Kupang iron-foundry.On the following day I paid a visit to Kupang, an iron-foundry lying to the N.N.E of Angat, escorted by two armed men, whose services I was pressed to accept, as the district had a bad reputation for robberies. After travelling three or four miles in a northerly direction, we crossed the Banauon, at that time a mere brook meandering through shingle, but in the rainy season an impetuous stream more than a hundred feet broad; and in a couple of hours we reached the iron-works, an immense shed lying in the middle of the forest, with a couple of wings at each end, in which the manager, an Englishman, who had been wrecked some years before in Samar, lived with his wife, a pretty mestiza.

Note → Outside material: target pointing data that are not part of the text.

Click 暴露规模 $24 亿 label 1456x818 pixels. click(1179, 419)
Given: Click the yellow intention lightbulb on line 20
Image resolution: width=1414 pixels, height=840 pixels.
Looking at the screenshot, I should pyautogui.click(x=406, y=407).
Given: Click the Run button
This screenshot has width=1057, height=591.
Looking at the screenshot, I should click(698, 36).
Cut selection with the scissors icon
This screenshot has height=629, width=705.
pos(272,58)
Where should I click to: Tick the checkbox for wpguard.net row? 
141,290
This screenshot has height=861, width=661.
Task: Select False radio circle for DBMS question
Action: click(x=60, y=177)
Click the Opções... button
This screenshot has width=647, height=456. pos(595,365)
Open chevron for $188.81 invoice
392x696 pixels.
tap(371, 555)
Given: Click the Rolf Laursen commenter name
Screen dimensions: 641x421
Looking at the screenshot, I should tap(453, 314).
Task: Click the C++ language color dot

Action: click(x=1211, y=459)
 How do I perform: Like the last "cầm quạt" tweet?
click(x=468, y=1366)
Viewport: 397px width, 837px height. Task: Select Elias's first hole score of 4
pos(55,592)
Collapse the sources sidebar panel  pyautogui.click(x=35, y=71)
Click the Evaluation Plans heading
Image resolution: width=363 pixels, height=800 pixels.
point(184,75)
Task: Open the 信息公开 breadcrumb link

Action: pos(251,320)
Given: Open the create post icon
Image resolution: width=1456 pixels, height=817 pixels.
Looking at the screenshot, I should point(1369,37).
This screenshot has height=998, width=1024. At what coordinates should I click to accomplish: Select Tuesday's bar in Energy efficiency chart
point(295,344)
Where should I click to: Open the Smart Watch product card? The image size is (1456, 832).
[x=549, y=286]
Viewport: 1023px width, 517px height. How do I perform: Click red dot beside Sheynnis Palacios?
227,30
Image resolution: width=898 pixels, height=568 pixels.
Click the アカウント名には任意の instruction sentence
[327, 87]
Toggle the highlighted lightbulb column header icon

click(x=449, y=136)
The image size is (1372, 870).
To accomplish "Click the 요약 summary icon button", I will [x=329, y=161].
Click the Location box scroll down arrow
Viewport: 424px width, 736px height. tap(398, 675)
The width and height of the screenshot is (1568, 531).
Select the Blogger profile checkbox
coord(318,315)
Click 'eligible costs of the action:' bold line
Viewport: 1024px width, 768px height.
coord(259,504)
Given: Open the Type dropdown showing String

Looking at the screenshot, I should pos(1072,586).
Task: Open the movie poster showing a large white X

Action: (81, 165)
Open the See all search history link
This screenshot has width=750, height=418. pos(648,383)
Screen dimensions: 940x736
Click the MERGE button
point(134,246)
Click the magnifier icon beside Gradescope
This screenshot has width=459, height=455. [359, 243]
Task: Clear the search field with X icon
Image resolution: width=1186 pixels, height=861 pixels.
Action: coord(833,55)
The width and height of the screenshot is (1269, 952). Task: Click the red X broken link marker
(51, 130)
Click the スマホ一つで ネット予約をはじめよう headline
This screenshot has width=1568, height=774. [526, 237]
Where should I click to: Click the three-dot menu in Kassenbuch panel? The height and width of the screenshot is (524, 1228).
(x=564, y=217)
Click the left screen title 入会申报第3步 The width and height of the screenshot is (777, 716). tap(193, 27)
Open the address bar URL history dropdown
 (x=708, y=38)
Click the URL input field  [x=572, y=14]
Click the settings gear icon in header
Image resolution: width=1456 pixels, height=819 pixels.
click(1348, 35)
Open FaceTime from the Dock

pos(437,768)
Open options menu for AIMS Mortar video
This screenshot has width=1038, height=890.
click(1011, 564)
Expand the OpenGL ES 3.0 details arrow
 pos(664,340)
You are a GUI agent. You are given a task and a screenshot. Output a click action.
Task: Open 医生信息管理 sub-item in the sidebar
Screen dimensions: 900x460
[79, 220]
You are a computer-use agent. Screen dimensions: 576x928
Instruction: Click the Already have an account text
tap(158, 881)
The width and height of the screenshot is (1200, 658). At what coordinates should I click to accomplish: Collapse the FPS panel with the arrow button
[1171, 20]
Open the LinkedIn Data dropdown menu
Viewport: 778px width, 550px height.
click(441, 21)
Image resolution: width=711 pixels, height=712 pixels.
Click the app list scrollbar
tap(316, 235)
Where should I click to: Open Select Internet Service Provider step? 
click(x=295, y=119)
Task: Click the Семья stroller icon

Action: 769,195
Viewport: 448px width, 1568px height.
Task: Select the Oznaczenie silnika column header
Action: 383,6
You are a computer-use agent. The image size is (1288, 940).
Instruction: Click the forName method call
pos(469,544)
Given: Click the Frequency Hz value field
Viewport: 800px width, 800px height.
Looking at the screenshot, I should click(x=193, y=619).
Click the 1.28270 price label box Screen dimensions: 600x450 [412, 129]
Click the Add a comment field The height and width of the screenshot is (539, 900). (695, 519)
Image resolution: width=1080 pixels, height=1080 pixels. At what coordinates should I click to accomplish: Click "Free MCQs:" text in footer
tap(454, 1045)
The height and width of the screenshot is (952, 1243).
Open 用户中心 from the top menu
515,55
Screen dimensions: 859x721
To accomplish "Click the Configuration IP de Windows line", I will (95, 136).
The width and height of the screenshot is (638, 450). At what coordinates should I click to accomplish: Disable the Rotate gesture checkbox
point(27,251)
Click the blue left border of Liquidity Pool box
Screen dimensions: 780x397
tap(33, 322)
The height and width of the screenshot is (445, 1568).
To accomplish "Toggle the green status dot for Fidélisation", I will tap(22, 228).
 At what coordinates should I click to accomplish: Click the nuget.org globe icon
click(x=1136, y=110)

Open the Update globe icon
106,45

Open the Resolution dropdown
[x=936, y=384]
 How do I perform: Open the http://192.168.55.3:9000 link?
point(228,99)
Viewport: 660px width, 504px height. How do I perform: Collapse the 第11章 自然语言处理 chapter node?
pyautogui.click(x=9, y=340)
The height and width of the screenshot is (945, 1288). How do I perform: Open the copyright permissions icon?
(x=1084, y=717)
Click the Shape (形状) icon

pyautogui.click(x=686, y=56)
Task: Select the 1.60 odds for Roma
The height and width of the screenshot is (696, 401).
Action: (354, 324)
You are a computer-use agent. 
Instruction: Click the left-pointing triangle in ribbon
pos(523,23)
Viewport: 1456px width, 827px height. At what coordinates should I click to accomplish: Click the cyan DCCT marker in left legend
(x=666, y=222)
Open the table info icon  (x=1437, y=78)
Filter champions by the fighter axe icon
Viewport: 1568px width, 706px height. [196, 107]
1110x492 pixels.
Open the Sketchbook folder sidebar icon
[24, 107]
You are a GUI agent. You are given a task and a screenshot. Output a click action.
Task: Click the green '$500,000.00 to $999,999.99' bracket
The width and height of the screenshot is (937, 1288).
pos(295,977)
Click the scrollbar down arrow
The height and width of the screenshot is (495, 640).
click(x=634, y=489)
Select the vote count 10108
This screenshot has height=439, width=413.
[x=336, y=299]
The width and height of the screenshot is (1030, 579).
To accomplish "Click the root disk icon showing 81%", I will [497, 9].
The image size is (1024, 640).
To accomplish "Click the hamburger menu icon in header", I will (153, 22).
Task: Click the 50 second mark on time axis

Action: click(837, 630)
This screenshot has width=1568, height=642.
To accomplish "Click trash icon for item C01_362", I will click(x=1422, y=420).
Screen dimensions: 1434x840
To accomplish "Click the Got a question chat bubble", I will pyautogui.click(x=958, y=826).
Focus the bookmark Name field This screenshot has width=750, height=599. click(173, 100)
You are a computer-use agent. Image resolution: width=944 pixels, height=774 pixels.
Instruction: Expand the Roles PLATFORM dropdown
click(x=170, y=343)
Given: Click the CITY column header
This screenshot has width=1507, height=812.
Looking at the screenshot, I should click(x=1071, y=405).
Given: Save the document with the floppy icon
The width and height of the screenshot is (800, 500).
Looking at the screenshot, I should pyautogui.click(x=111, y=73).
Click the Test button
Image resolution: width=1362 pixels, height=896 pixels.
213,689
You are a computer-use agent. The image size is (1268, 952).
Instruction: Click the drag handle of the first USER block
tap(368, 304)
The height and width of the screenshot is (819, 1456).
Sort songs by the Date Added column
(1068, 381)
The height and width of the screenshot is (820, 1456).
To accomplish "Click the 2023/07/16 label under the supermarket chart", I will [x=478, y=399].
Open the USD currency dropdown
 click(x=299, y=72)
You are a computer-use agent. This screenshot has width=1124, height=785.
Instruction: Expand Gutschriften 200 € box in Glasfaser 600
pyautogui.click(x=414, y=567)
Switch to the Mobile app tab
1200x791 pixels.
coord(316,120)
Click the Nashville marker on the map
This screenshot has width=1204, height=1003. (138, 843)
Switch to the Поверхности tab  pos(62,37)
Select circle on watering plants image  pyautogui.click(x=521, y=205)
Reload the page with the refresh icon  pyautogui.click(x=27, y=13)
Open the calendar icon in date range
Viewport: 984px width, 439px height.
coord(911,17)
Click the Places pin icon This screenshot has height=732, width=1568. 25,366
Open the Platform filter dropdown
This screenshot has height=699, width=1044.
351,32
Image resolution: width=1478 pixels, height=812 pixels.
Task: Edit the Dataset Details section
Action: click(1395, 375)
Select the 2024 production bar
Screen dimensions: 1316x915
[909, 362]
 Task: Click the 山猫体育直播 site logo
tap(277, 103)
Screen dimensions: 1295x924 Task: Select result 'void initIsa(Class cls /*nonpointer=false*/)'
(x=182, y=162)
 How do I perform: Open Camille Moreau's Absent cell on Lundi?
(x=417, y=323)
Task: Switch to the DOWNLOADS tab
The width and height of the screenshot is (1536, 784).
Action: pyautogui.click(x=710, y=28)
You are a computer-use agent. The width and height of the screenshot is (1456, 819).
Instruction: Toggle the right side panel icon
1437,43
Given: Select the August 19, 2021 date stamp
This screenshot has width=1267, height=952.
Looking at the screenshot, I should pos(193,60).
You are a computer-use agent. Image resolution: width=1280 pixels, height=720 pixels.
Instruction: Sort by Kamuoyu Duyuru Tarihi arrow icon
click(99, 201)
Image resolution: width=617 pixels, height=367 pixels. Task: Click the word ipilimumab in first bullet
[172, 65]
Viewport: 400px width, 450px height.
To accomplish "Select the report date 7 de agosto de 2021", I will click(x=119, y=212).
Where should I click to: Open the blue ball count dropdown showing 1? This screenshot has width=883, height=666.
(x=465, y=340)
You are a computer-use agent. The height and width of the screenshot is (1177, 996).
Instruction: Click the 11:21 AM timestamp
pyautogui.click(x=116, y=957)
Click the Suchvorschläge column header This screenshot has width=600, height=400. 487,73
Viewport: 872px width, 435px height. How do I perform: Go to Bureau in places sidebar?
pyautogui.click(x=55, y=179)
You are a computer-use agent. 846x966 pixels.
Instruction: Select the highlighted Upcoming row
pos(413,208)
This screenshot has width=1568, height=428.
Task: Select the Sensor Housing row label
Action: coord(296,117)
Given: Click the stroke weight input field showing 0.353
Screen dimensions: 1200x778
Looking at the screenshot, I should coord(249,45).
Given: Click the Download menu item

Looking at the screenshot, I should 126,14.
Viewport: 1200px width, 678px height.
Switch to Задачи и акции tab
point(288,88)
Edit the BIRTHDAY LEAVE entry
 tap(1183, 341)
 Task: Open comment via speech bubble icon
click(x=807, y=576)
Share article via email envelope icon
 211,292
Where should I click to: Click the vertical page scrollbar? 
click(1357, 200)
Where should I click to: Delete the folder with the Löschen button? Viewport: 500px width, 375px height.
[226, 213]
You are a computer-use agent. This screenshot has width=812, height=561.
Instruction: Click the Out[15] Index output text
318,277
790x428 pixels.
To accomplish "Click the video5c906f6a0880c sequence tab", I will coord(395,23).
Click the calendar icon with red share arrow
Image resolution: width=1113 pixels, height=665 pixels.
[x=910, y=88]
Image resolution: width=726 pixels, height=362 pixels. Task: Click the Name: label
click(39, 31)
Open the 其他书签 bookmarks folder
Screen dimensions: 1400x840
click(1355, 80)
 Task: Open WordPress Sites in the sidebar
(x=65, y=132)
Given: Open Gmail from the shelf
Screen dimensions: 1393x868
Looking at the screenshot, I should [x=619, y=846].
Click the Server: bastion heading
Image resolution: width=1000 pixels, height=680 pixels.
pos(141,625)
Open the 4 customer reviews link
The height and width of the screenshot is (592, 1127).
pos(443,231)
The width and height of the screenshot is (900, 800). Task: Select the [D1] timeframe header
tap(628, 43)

If I laid down my handkerchief, my pencil, or any other object, the wife immediately locked them up to protect them from the kleptomania of her servants. These poor people, whose enterprise was not a very successful one, had to lead a wretched life. Two years before my visit a band of twenty-seven robbers burst into the place, sacked the house, and threw its mistress, who was alone with her maid at the time, out of the window. She fortunately alighted without receiving any serious hurt, but the maid, whom terror caused to jump out of the window also, died of the injuries she received. The robbers, who turned out to be miners and residents in Angat, were easily caught, and, when I was there, had already spent a couple of years in prison awaiting their trial.